The moment you start looking backwards to seek the longer view, you have far too much of the recent stuff and far too little of the old  

This isn’t a perfect analogy with global data, of course. For a start, much of the world’s data increase is due to more sources of information being created by more people, along with far larger and more detailed formats. But the point about proportionality stands. If you were to look back over a record like the one above, or try to analyse it, the more distant past would shrivel into meaningless insignificance. How could it not, with so many times less information available?

Here’s the problem with much of the big data currently being gathered and analysed. The moment you start looking backwards to seek the longer view, you have far too much of the recent stuff and far too little of the old. Short-sightedness is built into the structure, in the form of an overwhelming tendency to over-estimate short-term trends at the expense of history.

To understand why this matters, consider the findings from social science about ‘recency bias’, which describes the tendency to assume that future events will closely resemble recent experience. It’s a version of what is also known as the availability heuristic: the tendency to base your thinking disproportionately on whatever comes most easily to mind. It’s also a universal psychological attribute. If the last few years have seen exceptionally cold summers where you live, for example, you might be tempted to state that summers are getting colder – or that your local climate may be cooling. In fact, you shouldn’t read anything whatsoever into the data. You would need to take a far, far longer view to learn anything meaningful about climate trends. In the short term, you’d be best not speculating at all – but who among us can manage that?

Short-term analyses aren’t only invalid – they’re actively unhelpful and misleading  

The same tends to be true of most complex phenomena in real life: stock markets, economies, the success or failure of companies, war and peace, relationships, the rise and fall of empires. Short-term analyses aren’t only invalid – they’re actively unhelpful and misleading. Just look at the legions of economists who lined up to pronounce events like the 2009 financial crisis unthinkable right until it happened. The very notion that valid predictions could be made on that kind of scale was itself part of the problem.

It’s also worth remembering that novelty tends to be a dominant consideration when deciding what data to keep or delete. Out with the old and in with the new: that’s the digital trend in a world where search algorithms are intrinsically biased towards freshness, and where so-called link rot infests everything from Supreme Court decisions to entire social media services. A bias towards the present is structurally engrained in almost all the technology surrounding us, not least thanks to our habit of ditching most of our once-shiny machines after about five years.

What to do? This isn’t just a question of being better at preserving old data – although this wouldn’t be a bad idea, given just how little is currently able to last decades rather than years. More importantly, it’s about determining what is worth preserving in the first place – and what it means meaningfully to cull information in the name of knowledge.

What’s needed is something that I like to think of as “intelligent forgetting”: teaching our tools to become better at letting go of the immediate past in order to keep its larger continuities in view. It’s an act of curation akin to organising a photograph album – albeit with more maths. When are two million photographs less valuable than two thousand? When the larger sample covers less ground; when the questions that can be asked of it are less important; when the level of detail on offer instils not useful scepticism, but false confidence.

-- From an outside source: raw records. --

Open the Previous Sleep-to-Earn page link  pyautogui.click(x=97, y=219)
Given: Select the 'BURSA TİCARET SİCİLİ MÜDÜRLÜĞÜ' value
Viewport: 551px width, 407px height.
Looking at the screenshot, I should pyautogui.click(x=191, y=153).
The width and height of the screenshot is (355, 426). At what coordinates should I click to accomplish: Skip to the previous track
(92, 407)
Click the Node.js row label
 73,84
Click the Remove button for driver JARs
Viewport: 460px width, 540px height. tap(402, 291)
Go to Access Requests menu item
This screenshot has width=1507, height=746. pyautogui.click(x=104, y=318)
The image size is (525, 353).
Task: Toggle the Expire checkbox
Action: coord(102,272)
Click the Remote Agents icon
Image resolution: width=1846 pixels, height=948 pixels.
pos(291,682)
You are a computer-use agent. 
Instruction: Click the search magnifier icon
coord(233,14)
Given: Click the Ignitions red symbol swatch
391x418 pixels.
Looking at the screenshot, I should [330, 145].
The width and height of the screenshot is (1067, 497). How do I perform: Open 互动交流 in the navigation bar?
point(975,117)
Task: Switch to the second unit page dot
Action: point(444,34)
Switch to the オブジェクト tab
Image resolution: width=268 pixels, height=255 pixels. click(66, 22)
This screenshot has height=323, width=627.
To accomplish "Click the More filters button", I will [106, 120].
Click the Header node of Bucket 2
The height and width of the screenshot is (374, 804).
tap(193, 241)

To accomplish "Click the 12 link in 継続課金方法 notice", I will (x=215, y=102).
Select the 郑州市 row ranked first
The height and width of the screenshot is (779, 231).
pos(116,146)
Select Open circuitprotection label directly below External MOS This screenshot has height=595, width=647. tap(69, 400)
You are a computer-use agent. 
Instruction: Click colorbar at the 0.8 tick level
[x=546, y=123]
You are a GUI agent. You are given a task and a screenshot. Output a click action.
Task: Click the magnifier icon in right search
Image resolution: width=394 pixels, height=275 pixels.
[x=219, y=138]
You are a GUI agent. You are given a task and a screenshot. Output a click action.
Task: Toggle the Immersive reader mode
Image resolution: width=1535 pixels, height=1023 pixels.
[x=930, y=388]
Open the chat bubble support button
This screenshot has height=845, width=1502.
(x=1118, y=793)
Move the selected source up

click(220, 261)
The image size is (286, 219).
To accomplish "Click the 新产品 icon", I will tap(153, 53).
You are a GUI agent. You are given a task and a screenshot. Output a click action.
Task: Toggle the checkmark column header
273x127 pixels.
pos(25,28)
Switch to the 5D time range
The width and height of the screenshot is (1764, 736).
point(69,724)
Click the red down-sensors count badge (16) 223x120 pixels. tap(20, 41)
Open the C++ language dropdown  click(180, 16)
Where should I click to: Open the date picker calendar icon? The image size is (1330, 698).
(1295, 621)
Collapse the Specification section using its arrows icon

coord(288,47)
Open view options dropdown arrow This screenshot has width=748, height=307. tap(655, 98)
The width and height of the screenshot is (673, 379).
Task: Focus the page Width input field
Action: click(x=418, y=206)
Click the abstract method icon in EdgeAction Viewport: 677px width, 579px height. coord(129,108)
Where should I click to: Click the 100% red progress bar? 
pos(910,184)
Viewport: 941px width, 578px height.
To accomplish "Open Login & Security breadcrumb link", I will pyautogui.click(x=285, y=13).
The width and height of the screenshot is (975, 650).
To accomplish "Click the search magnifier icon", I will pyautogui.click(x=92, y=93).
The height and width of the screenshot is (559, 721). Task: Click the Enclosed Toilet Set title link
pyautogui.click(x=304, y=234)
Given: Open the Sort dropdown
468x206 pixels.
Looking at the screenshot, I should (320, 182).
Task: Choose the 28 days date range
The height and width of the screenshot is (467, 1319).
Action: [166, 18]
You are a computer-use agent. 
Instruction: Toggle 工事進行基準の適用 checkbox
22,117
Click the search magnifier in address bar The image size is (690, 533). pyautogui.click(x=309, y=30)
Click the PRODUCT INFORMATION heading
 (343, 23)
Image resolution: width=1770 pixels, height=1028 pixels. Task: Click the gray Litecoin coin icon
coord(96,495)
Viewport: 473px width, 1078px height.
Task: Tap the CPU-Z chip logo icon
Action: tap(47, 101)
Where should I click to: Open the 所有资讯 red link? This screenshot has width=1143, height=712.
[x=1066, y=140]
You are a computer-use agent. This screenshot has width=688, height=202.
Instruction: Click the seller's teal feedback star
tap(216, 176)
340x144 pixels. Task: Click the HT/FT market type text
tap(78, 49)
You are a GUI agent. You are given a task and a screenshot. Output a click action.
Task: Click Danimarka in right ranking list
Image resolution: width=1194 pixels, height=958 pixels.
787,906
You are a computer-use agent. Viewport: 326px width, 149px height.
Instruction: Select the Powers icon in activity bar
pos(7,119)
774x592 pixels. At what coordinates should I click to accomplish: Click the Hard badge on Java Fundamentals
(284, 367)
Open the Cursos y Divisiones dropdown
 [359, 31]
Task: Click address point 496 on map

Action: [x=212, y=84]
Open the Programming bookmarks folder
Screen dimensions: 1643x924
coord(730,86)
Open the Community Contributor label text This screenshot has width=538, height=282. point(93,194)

Many data sets are irreducible and most precious when complete: gene sequences; demographic data; the raw, hard knowledge of geography and physics. The softer the science, however, the more that scale is likely inversely to correlate with quality – and the more important time itself becomes as a filter. Either we choose carefully what endures, matters and meaningfully captures our receding past – or its imprint is silently supplanted by the present’s growing noise.

Time cuts several ways, for there is another crucial sense in which it remains a limiting factor: the availability of human time and attention. Corporations, individuals and governments alike have orders of magnitude more information available today than they did even a few years ago. Yet they don’t have any more available attention, board members, chief executives, elected officials or hours in the day. Better and better tools exist to help decision-makers ask meaningful questions of the information they possess – but you can only analyse what remains accessible. Mere accumulation is no kind of answer. In an era of bigger and bigger data, what you choose not to know matters just as much as what you do.